12 puan birer birer kapanmaz!


İBB 2 - Beşiktaş 1

Serendipity- Bu akşam üzeri klasik bir Olimpiyat seferinden daha döndük. İçeride dışarıda bileğini bükemediğimiz tek takım Belediye. İnönü'deki maçtan sonra erken gelen mağlubiyetin, Schuster Dayı ve takım için iyi bir uyarı olduğunu düşünmüştüm. Bugünkü maça bakan Polyanna da şöyle düşündü, Beşiktaş taraftarının ve camianın geri kalanının içinde yaşadığı peri masalı düşünden uyanmasını sağlamış olması iyidir.

Bugün 45'e kadar takım, beklediğimiz baskıyı kuramamış olsa da daha dengeli bir oyun oynadı. Cenk'in kurtardıklarına tezat yediği gol ne Abdullah Avcı'nın ne de Dayı'nın hesabında yoktu. Üstüne gelen kırmızı kart da üzerine tuz biber oldu.

Bugünkü maça bakıp da Beşiktaş'ın savunmasında zaaf görenlerin aklına şaşmama izin verin. 1-0 geriye düştükten ve 10 kişi kaldıktan sonra Beşiktaş'ın kelle koltukta saldırmasından daha doğal ne olabilirdi ki. 12 puanlık farkı eriteceksen 1 puana razı olamazsın. Her maçta 3 puanı kovalamaktan başka şansın yok. Takım da bugün bu bilinçle saldırdı. Arkada verilen 4-5 pozisyon kaçınılmazdı. Bu pozisyonlarda Cenk'in nefis kurtarışları farkın açılmasını engellemekle birlikte bir gerçeği daha gösterdi, takım uzun zaman sonra en gerideki adamına çok güveniyor. Cordoba'dan sonra ilk kez oluyor bu.

Cenk'in yediği gol temiz Aurelio'nun kartı net. Ama Dayı'nın atılmasını anlamış değilim.

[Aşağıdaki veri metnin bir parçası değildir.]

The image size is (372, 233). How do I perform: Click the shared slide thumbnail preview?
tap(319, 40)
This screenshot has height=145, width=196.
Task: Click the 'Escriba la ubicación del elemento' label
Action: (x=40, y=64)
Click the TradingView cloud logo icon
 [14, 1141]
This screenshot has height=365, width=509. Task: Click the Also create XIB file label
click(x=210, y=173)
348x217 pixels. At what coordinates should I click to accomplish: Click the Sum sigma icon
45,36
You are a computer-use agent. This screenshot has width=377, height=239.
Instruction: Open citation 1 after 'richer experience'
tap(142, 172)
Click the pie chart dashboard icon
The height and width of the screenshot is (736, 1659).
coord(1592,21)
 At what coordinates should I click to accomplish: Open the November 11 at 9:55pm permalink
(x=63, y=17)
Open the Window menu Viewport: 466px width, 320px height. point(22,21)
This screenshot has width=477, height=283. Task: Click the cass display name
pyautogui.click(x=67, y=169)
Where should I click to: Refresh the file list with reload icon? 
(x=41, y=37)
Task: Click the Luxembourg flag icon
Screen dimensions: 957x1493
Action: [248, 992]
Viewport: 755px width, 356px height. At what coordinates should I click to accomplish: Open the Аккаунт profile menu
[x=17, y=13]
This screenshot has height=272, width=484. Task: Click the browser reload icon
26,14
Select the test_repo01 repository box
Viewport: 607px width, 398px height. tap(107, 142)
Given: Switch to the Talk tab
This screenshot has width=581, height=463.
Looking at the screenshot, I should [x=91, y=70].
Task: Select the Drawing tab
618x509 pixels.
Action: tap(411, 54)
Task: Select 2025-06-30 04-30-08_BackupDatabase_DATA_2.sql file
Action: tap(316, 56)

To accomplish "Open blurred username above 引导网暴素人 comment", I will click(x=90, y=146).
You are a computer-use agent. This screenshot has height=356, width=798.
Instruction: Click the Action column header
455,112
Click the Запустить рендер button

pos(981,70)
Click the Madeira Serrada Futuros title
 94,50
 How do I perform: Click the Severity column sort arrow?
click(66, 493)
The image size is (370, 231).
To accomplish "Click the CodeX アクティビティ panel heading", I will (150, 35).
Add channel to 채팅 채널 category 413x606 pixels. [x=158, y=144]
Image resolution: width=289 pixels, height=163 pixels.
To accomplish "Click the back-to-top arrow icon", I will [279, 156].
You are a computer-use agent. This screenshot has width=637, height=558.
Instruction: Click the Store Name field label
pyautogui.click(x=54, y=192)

Son Not: Taraftarın içinde bulunduğu peri masalından uyanması konusunda söylediklerimi şöyle tamamlamak isterim. Tunus ve Mısır'da olanların Beşiktaş tribünlerinde herhangi bir yansıma yaratmamış olmasına çok takılıyorum. Fazlasıyla hayal alemine daldı taraftar.